長い脚を使って沼や池、水たまりなどの上をスイスイと自在に動き回るアメンボ。沈まずに浮くのは水の表面張力を利用しているためだ。そんなアメンボをモデルにした2種類の水面移動ロボットを工学院大学の三浦宏文・学長、高信英明・准教授、鈴木健司・准教授らが開発した。油による海の汚染のセンサーや玩具などへの応用が期待できる。
【1円玉が浮かぶ感覚】
「1円玉がそっと浮いているようなもの」。水の表面張力を利用し、脚の先だけを水面上に 浮かべるアメンボについて、高信准教授はこう例える。
アメンボには6本の脚があり、前脚と後脚で体を支える。中脚はボートのオールのような役割を果たし、楕円(だえん)軌道を描いて水表面をかき、移動する。研究室での観察によると、滑るような移動とジャンプするような移動の2種類があるという。
脚の先は浮きやすくできている。無数の細かい毛が生えていて、毛の間から油を分泌して水をはじく。この脚の先で、水の表面張力を利用するため、アメンボは水面上にいられる。実際、水面に液体せっけんを注入して表面張力を弱めるとアメンボはおぼれてしまう。
研究ではまずアメンボの脚の先をまねてロボットの脚をつくった。一つはSU―8というエポキシ樹脂でつくった鋳型にシリコーンゴムの一種、PDMSを流し込んで「櫛(くし)形シール」をつくり、真ちゅうの表面にらせん状に巻きつけたもので、表面積を稼いで浮きやすくした。
【中脚を忠実に再現】
また真ちゅうにSU―8をコーティングした後、不要な個所を除去して表面に凸凹をつけた脚や、真ちゅうに直接エッチングして表面を凸凹にした脚もつくった。真ちゅう表面を凸凹にすることで撥水(はっすい)性が高まる。

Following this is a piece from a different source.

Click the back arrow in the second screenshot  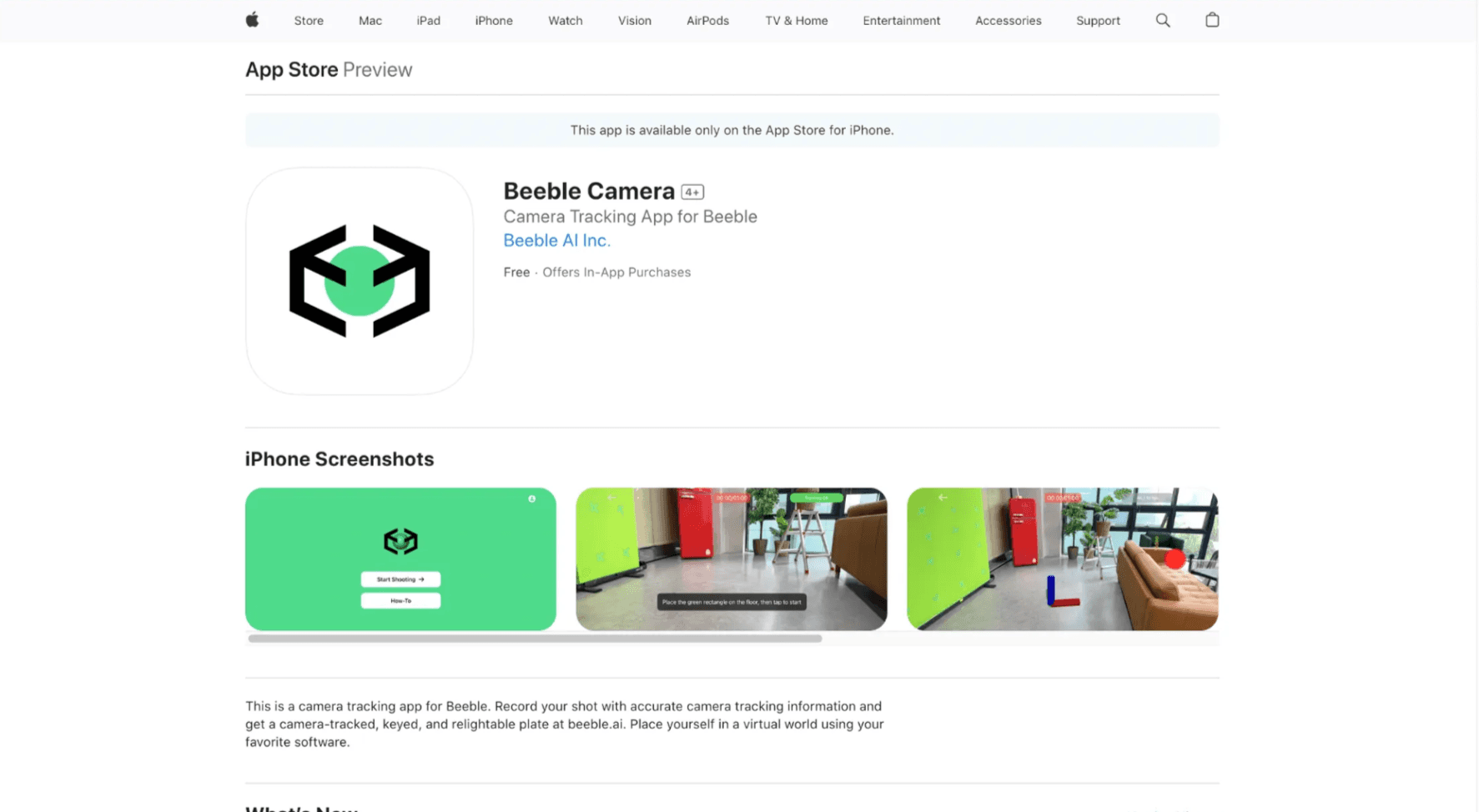coord(610,498)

いずれの脚も本物のアメンボの脚の先よりも浮きやすいことを実験で確かめ、これらの脚を用いてロボットの開発を進めた。
開発したロボットの一つは、アメンボの2本の中脚の動きを忠実に再現した。中脚で楕円軌道を描くため、蒸気機関車などで使われているクランク機構を採用した。ロボットは長さ25センチメートル、幅24センチメートル、高さ7センチメートルあり、重さは5・4グラム。PDMSを巻きつけた脚は長さが13・5センチメートルある。
本物のアメンボは最高で毎秒40センチメートル移動し、このとき1回水をかくのに0・16秒しかかからないという。開発したロボットの移動速度は平均で毎秒4センチメートル、最高で9センチメートル。1秒間で2回水をかいている。水を1回かくのに時間がかかるぶん、かく間にスピードが落ちている。また速度が本物のアメンボと隔たりがあるが、「ハの字型の前脚が抵抗になっているのでは」(高信准教授)とみている。

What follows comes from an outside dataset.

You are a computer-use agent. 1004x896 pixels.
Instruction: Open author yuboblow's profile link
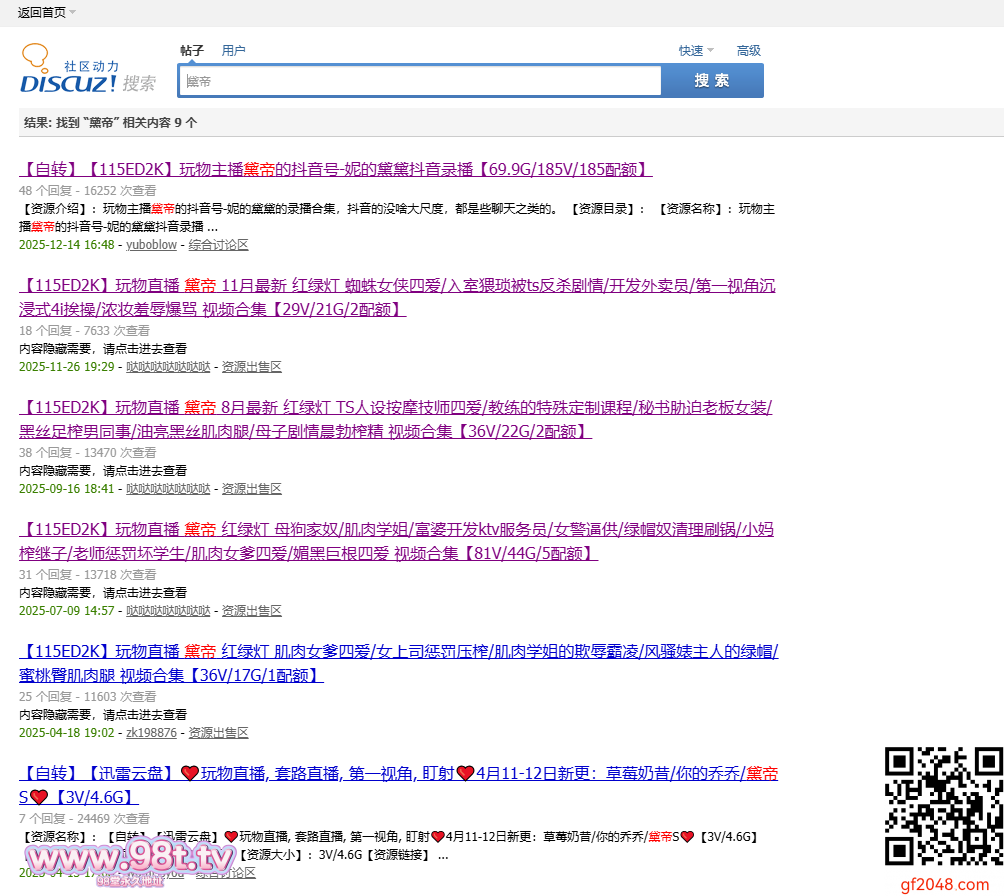[x=151, y=245]
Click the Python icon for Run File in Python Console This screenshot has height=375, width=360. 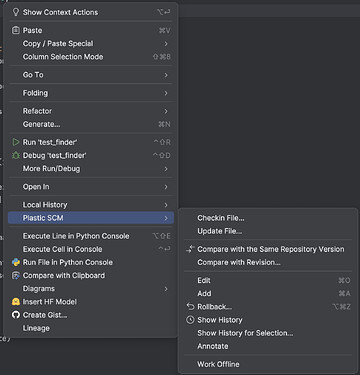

ほかにも、まっすぐにしか進めないなどの課題がある。これらを克服しようと、よりシンプルな形のロボットも開発した。機体の中央上部に振動モーターを1個だけ配置し、振動させると脚が揺れる仕組みだ。
長さの違う脚が6種類12本、機体中央から放射状についている。最も短い脚は7センチメートル、長い脚は9・5センチメートルだ。短い脚は速く、長い脚はゆっくり揺れる。この性質を利用し、振動モーターの揺れる周波数を任意に変えることで、どの脚を揺らせるかを制御できる。「モーターの回転数を変えるだけで行きたいところに行ける」(高信准教授)のだ。
【大きさ3cm目指す】
例えばまっすぐ進めたいときは進行方向からみて横の4本の脚を揺らせる。右に旋回するときは左の2本の脚を、左旋回では右の2本の脚を揺らせるといった具合だ。

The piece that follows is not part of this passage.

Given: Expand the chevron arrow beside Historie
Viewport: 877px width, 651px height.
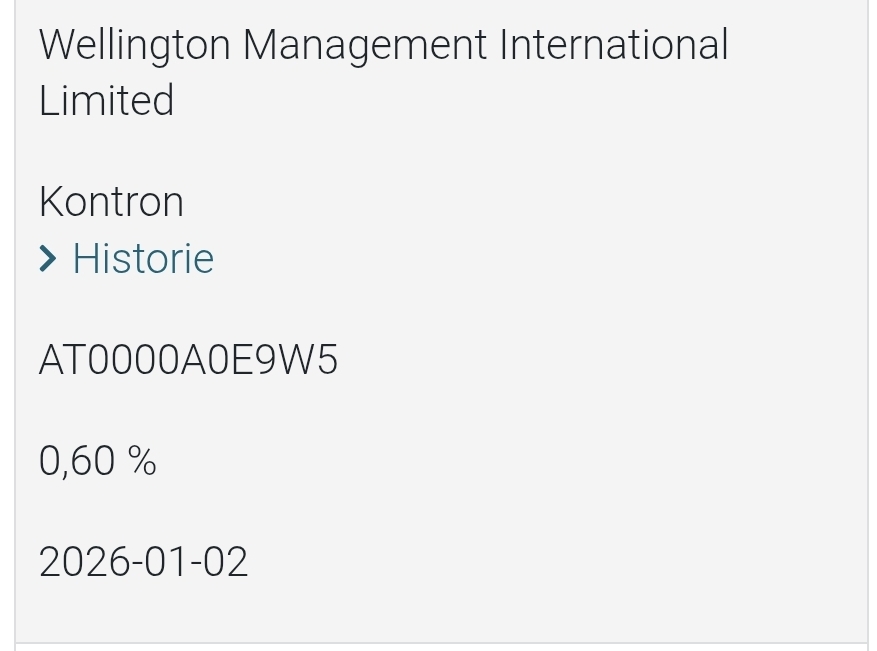Looking at the screenshot, I should pos(48,259).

このロボット全体の直径は約20センチメートルで、重さ7・85グラム。エッチングして凸凹にした真ちゅうの脚を使った。まっすぐ進むときの速度は毎秒約7センチメートル、左右に旋回するときの速度は毎秒5センチメートルだ。
応用はまず、油による海の汚染のセンサーが挙げられる。海の表面が油で汚染されたらロボットが沈むので目印になる。また子どものオモチャとしての用途も考えられるという。
高信准教授は「今後は小型化を図る。本物のアメンボは脚の長さを入れても3センチメートルぐらいのボディーなので、その大きさを目指している」と話す。